▶ EXERCISE DESCRIPTION: Count the lines below that contain the word "Type", and state only that number.

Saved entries

• • • • •

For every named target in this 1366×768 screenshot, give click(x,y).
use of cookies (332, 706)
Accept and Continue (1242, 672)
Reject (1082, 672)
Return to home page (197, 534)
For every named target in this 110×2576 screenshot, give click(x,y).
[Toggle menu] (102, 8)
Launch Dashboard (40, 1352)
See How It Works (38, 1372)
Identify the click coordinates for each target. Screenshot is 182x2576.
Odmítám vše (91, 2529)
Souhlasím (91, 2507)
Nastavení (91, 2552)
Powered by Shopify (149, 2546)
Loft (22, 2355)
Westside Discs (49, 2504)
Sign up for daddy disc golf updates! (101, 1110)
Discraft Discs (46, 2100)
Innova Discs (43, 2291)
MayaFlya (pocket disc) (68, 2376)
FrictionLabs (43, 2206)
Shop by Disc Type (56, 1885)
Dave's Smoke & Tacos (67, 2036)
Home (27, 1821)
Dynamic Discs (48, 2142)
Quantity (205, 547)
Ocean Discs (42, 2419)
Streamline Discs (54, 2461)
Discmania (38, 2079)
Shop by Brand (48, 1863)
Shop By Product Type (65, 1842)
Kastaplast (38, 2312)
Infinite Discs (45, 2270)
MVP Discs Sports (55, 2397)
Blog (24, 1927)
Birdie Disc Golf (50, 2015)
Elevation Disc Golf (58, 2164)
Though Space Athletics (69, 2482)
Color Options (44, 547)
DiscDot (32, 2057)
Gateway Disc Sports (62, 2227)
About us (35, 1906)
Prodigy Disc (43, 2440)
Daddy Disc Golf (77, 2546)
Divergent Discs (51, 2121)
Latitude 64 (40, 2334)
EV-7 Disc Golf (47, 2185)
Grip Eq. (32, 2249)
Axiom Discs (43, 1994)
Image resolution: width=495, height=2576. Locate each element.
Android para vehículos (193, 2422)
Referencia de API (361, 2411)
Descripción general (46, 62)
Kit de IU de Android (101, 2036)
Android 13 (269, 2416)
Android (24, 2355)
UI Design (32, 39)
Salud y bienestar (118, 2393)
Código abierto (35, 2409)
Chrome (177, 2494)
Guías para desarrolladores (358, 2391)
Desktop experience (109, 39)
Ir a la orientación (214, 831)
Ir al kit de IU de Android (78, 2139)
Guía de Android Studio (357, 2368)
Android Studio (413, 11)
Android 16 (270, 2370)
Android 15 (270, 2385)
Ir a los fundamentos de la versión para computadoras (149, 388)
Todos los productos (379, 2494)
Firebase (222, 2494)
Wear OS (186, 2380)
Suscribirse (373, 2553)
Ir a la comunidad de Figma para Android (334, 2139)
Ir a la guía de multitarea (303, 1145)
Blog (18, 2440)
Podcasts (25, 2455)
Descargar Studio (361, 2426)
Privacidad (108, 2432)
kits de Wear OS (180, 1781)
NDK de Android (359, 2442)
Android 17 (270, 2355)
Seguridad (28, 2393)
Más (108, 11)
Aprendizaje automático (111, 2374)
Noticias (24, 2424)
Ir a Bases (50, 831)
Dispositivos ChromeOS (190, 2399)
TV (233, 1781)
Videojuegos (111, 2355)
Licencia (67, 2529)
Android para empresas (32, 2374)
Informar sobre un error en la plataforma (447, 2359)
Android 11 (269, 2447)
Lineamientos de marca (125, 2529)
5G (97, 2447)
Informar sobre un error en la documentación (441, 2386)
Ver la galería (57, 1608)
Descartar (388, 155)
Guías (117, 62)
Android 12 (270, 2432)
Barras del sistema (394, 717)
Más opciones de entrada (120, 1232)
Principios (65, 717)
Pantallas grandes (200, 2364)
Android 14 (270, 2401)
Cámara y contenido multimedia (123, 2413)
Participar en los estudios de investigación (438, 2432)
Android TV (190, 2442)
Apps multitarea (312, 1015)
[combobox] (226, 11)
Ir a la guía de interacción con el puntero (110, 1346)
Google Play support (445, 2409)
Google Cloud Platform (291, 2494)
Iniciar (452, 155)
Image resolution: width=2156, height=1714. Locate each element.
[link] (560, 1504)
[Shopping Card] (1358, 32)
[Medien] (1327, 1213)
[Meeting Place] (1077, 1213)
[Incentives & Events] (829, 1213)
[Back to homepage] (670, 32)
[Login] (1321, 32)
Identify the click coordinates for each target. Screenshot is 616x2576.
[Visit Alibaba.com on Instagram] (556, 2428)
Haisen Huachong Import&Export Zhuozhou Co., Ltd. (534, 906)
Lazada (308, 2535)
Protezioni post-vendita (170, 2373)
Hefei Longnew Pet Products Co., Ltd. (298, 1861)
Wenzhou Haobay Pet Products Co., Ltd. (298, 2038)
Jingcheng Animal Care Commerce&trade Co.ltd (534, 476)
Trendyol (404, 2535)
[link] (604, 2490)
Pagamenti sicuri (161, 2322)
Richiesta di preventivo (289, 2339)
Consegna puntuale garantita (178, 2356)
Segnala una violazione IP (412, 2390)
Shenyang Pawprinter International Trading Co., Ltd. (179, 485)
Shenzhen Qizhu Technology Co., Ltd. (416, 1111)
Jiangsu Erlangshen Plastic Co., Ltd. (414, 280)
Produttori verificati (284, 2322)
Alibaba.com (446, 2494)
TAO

• • • • •

▶ TASK SOLUTION: 2